Originally created 06/04/99

Hometown pays tribute to veteran

SYLVANIA, Ga. -- The streets of Sylvania are lined with 105 white crosses.

Printed on them are the names of Screven County's own who lost their lives in battle and the wars they were fighting for their country when they died.

Donald Cooper remembers some of the men who died in World War I. Mr. Cooper, who is 103 years old, was a soldier in the Great War, too.

"So many of them I know, are dead," Mr. Cooper said. "Several of them got killed. A white man got mashed between the ships. He told me to move out of the way. `I'll jump,' he said. And he missed.

"Years after, his children and grandchildren would say to me, `You saw daddy get killed."'

Donald Cooper's memories are mere glimpses into the century in which he's lived and the war he lived through.

For the first time in the 80 years since, Mr. Cooper was recognized publicly in his hometown, Sylvania, for his service in the Army during World War I.

He is believed to be the only surviving black World War I veteran in Georgia.

Mr. Cooper was inducted into the Army when he was 22. He served with the black unit, 327th Labor Battalion, abroad from July 10, 1918, to July 5, 1919. He was honorably discharged nine days after returning to the United States.

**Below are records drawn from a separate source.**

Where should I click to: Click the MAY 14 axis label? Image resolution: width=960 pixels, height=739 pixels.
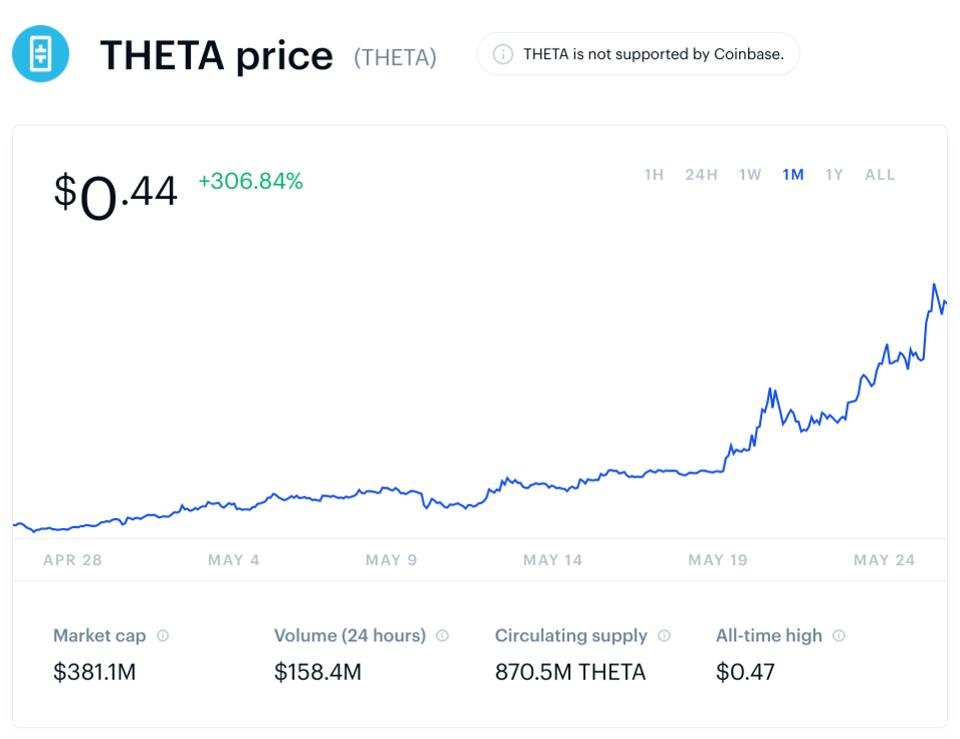tap(553, 560)
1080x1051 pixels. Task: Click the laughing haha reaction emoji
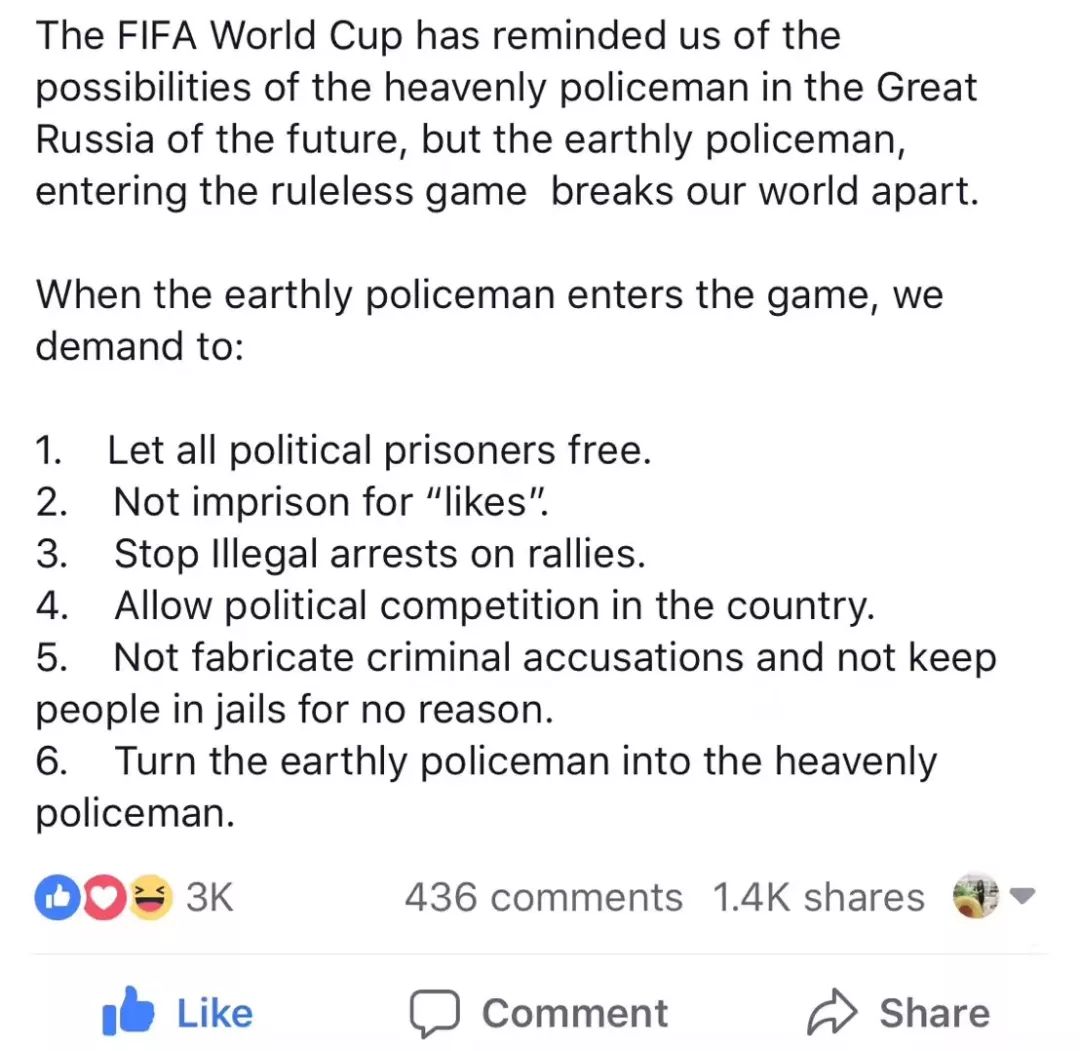(150, 897)
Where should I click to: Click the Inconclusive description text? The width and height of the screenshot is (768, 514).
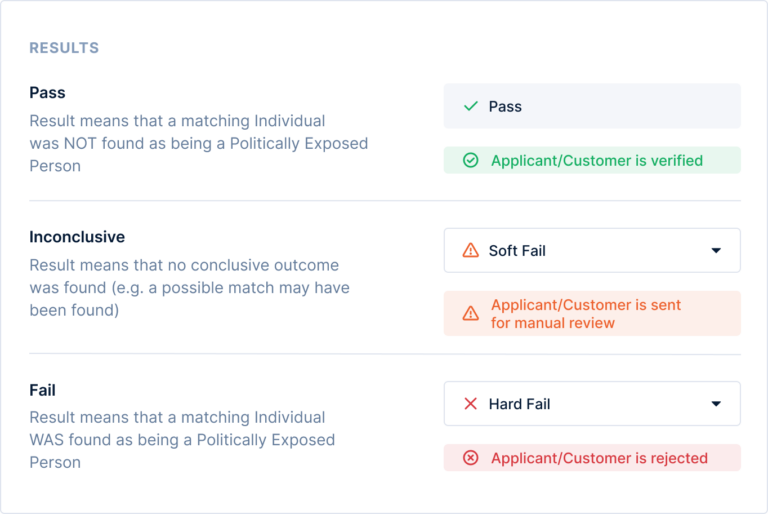coord(188,288)
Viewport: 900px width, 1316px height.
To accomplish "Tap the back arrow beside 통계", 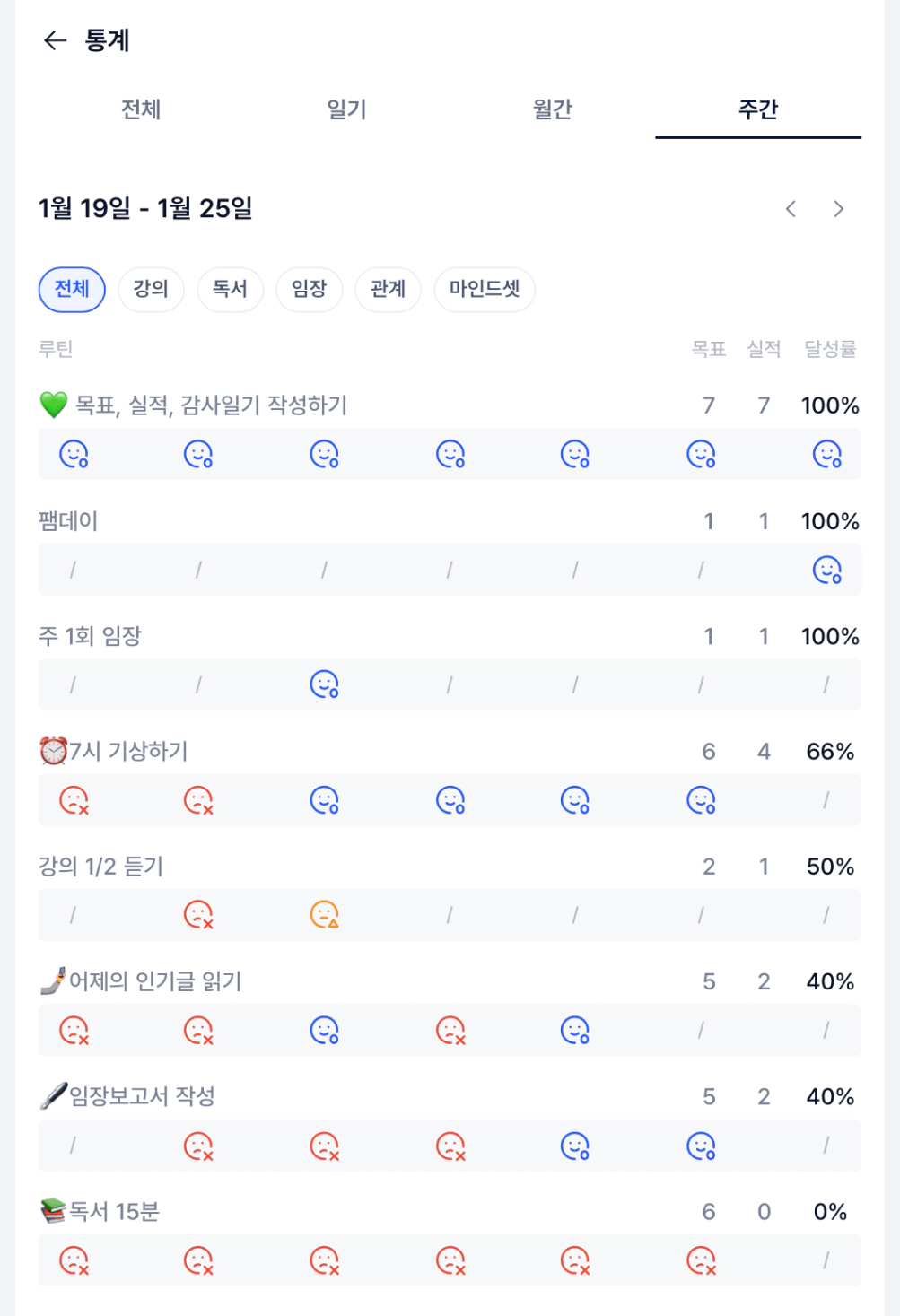I will 56,40.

"Left here to go to Germany but went to Belfast," he said. "Stayed on the ocean a long time and I didn't want to go."

The skin on his fingertips is coarse from years of hard work as a farmer, laborer and school bus driver in Screven County, where he was born in 1895. His handshake is firm, his wit sharp and this week, especially, his pride is brimming.

"That's me in that picture," Mr. Cooper said, glancing at the front page of the community newspaper, the Sylvania Telephone, where he was pictured. "That's me."

Mr. Cooper's broad smile makes his dimples wider.

Both are evidence of the disarming charm and occasional feistiness he displays to his granddaughter and caretaker, Serena Gaines, and her children, Shanell and Michael.

"Sometimes he'll tell me bits and pieces," Ms. Gaines said. "And when he says move, you better move, honey."

Looking at a photocopy of a stevedore and labor battalion servicemen unloading a ship, his hand touched the thin page. "I climbed many of those," he said, pointing at the cranes. "That was the only place I was scared."

Bill Brannen, commander of Veterans of Foreign Wars Post 7116, plans to have Mr. Cooper become an honorary member of the Veterans of Foreign Wars.